Bu noktada, yasaya aykırı her türlü davranışın, örneğin Trafik Yasası’nın yayalarla ilgili kırmızı ışık kuralını ihlâl etmenin de yolsuzluk olduğunu dile getirmem gerekiyor. O kuralı neredeyse herkes ihlâl ettiğine göre, yolsuzluk yapmamayı öğrenebilmek için, deyim yerindeyse, fırınlarla ekmek yemek zorunda olduğumuz söylenebilir…

“Yurdu ve milleti özden çok sevme ilkesi”ni özümsemeyi kitleselleştirebildiğimizde; adaletin sorun olmaktan çıkacağı, bu kadar çok polise, savcıya ve hakime gerek kalmayacağı, “Yurtta Barış”ın böylece sağlanacağı, diğer taraftan, “diğerkâm kişiliği” edinmenin ise, “Dünyada Barış”ın “olmazsa olmaz” şartı olduğu iddia edilebilir...

“ÇNAEM’de aldığım “eğitim”den sonra başlattığım, hala devam eden çalışmalarda edindiğim birikimi, dünyanın içinde bulunduğu kaos ve kargaşayı dikkate alarak değerlendirdiğimde; “Bilgi Çağı”nın (dünyevi) değerlerini aşmış, “Bilinç Çağı”nın uhrevi değerlerine ulaşmış, bilinç konusunda uzmanlaşmış olduğumun farkına vardım ve kendimi Bilinçolog olarak tanımlamağa karar verdim…

DİKKAT:  Dünyada bilinç konusunda diploma verebilecek bir kurum ya da kuruluş  bulunmadığına göre, Bilinçolog olup olmadığıma  yaşam biçimime,( örneğin  çevre, tüketim, trafik ve vergi gibi  konulardaki davranışlarıma) bakılarak  karar verilebileceğini düşünüyorum.

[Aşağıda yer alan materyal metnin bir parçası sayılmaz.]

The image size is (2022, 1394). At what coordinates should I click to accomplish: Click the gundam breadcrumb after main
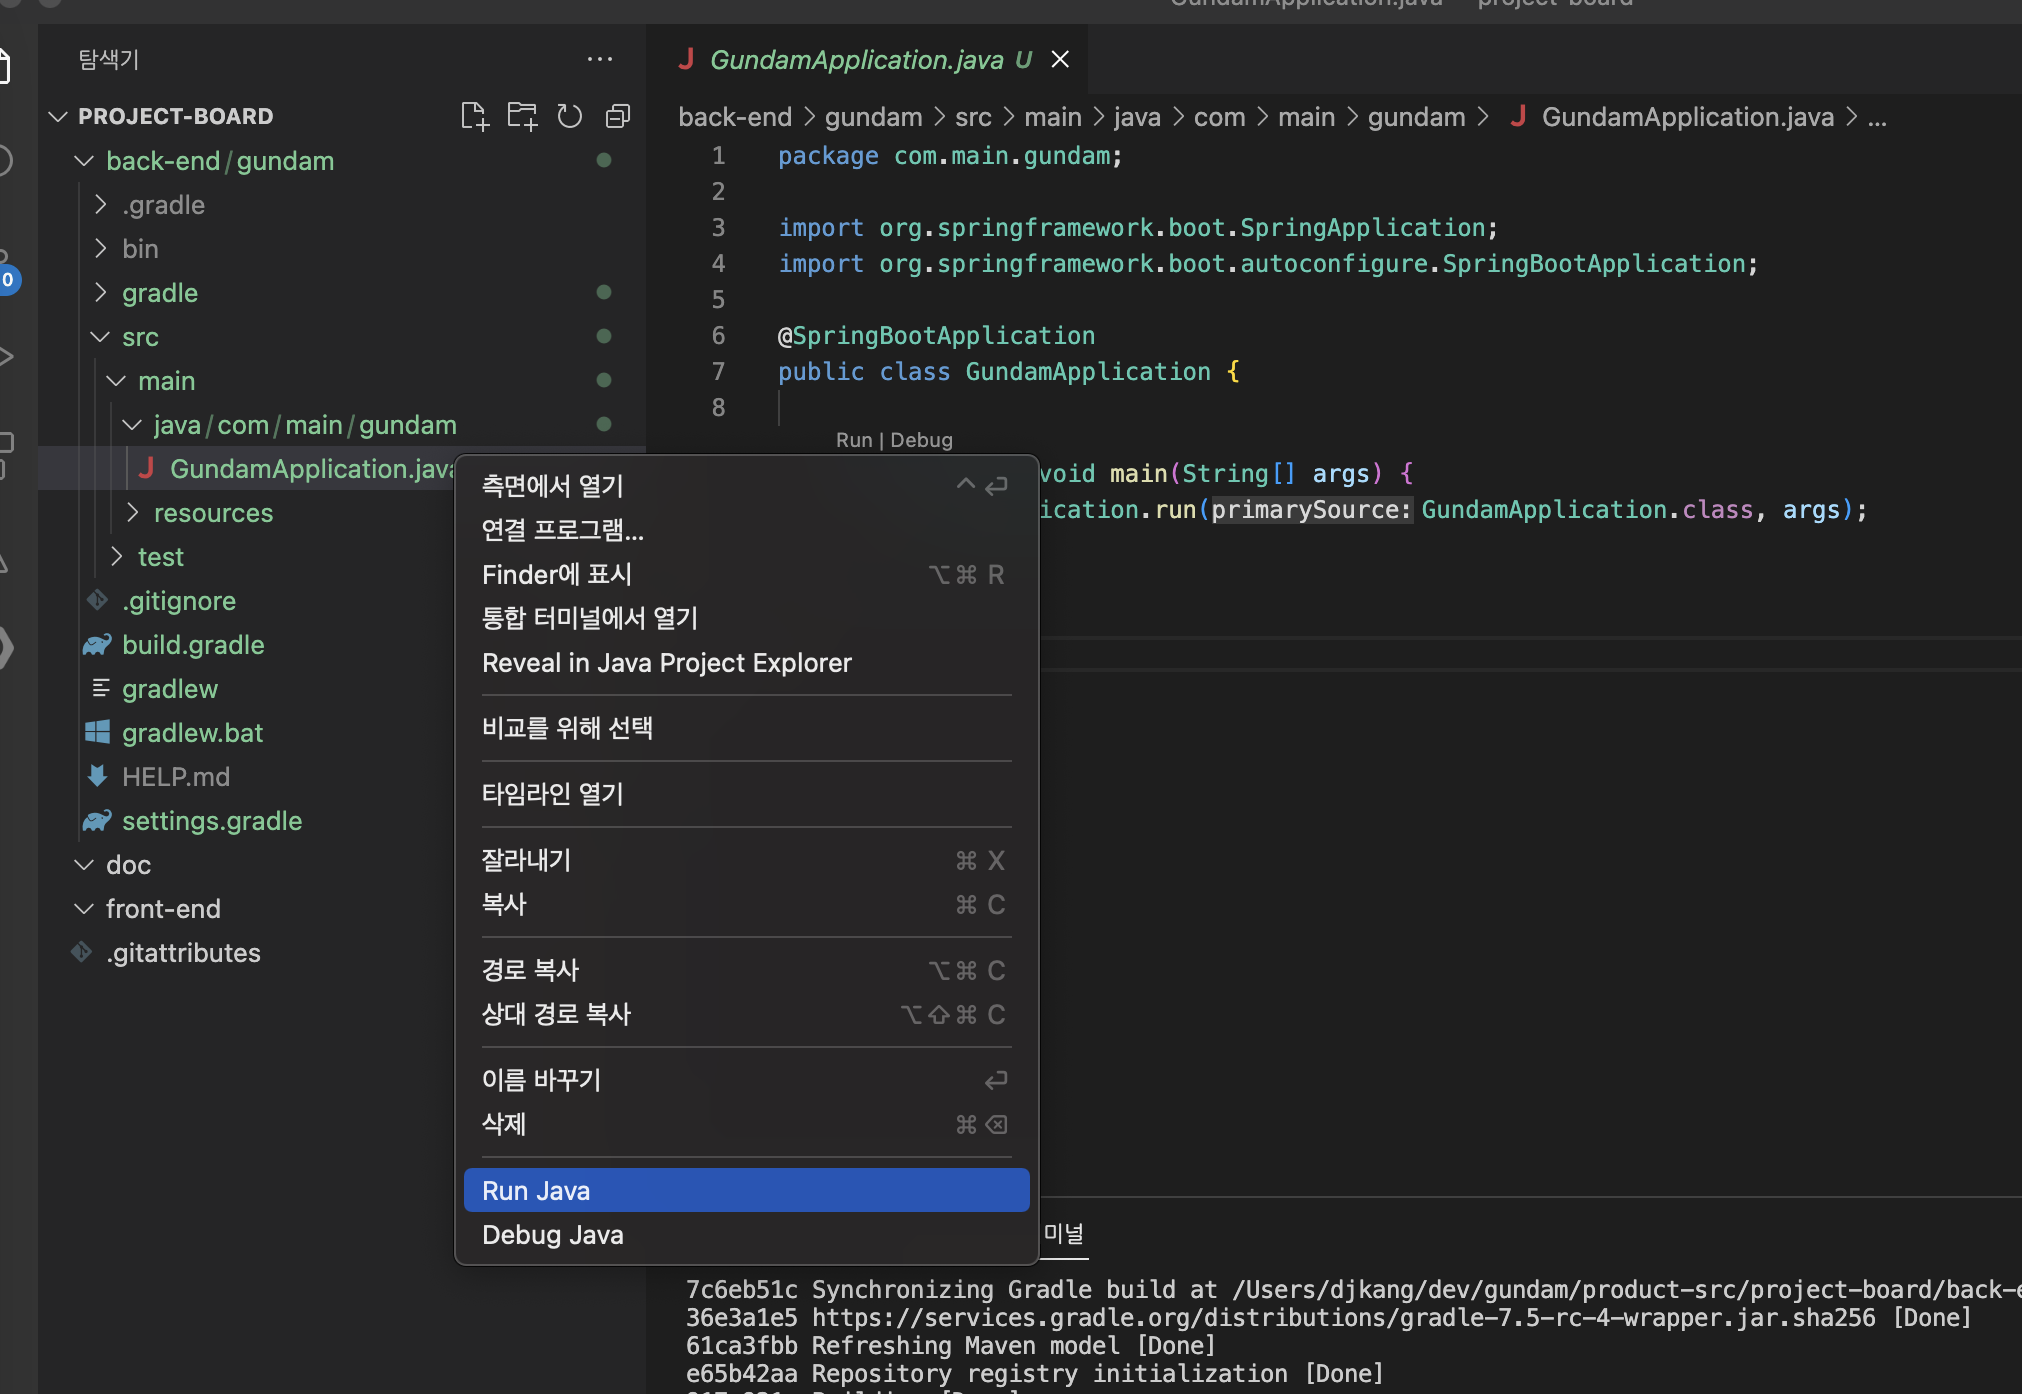point(1416,117)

Felâket olarak tanımlanan “iklim değişikliği”nin “Bilgi Çağı”nda gerçekleştiği; aynı çağda ozon tabakasının delindiği, buzulların eridiği, yağmur ormanlarının tükendiği, türlerin azaldığı bilinmektedir. Sonuç olarak, “Bilgi Çağı”nın “bilgi ile sınırlı eğitim anlayışı”nın “iklim değişikliği”ni önlemede yetersiz kaldığı gerçeği karşısında; bu çağın insanının, kendisini bilinçlendiremeyen, bencillikten kurtaramayan eğitim anlayışını aşmasının, “bilinçlendirici eğitim anlayışı”nı hayata geçirmesinin, yalnız ülkemiz değil, bu gezegenin sakinleri için “olmazsa olmaz” bir SORUMLULUK  olduğu kendiliğinden ortaya çıkar…

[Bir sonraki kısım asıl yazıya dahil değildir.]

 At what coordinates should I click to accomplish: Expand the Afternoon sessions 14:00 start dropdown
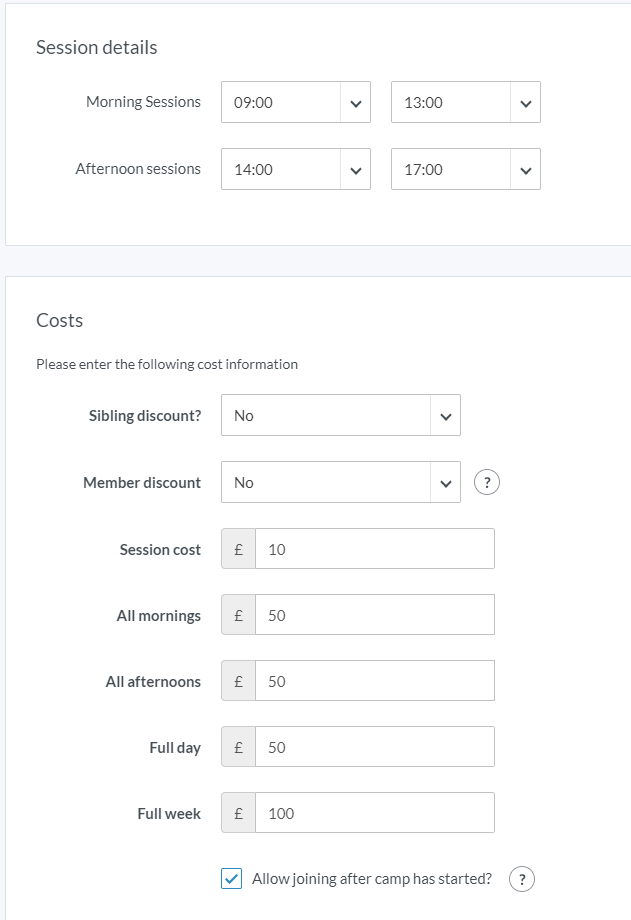[295, 169]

Diğer taraftan, yukarıda sözü edilen çalışmaları yaparken geliştirdiğim, ilk ve orta öğretim okulları müfredat programına “uygulama dersi” olarak konulmasını önerdiğim, M. E. Bakanlığı Talim Terbiye Kurulu’na gönderdiğim, özenle uygulanması durumunda, ülkenin geleceği çocuklarımıza da benzer özellikleri kazandıracağından, (“yurdu ve milleti özden çok sevme ilkes”ini özümsemelerini, diğerkâm kişilik edinmelerini sağlayacağından) kuşku duymadığım “Trafik terörüne halkın işbirliğinde son verme ve demokrasiyi tabana yayma projesi” ciddiye alınmadı. Uygulamaya konmadı…

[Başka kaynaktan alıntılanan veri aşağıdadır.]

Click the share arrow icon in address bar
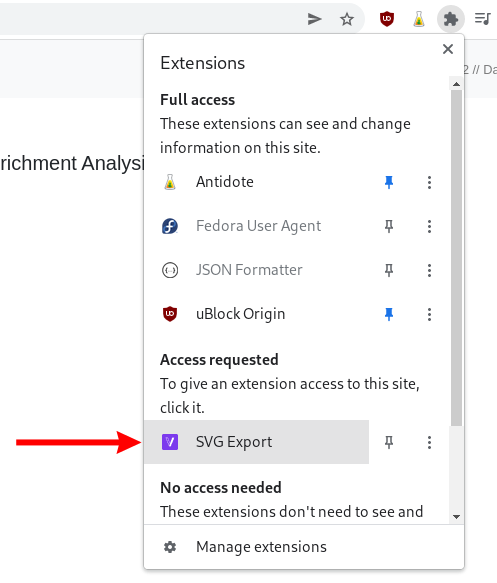 pos(314,19)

Bu projenin gündemdeki şiddet sorunu için de bir çözüm olacağına inanıyorum...İnanıyorum zira diğerkâmlığın şiddetin panzehiri olduğunu çok iyi biliyorum…

SONUÇ OLARAK:
(a)   Bir “Bilinç Çağı” insanı olarak edindiğim özgün olduğunu savunduğum birikimimi “Bilgi Çağı” insanlarıyla paylaşmak, (b) onların da benzer özellikleri kazanabilmeleri yolundaki çabalarımın  akademik ortamlarda değerlendirilmesini istiyorum…

Sayın Fahir Borak,
Olası bir değerlendirmede dikkate alınabileceğini düşündüğüm bazı yazılar eklidir. Maruzatım bundan ibarettir. Yardımcı olabilirseniz çok ama pek çok sevinirim…

Saygılarımla.

Galip Baran
Bilinç Üniversitesi (1) Kurucusu

TEL: (0252) 382 34 77 / (0535) 844 84 76
E-POSTA: galipbaran@windowslive.com
WEB: www.bilinc-universitesi.blogspot.com / www.galipbaran.blogspot.com

(1)      Bilinç Üniversitesi’nin işlevi: “Bilgi Çağı”  üniversitelerinin, zamanla Bilinçoloji Ana Bilim Dalına dönüşebilecek “Bilinç Enstitüsü” ya da “Bilinç Kürsüsü” gibi bölümler kurmalarına yardımcı olmak; böylece, yalnız bilgili değil aynı zamanda bilinçli mimar, mühendis, doktor, sosyolog, psikolog, antrapolog  v.b. meslek mensuplarının yetişmesine katkıda bulunmaktır.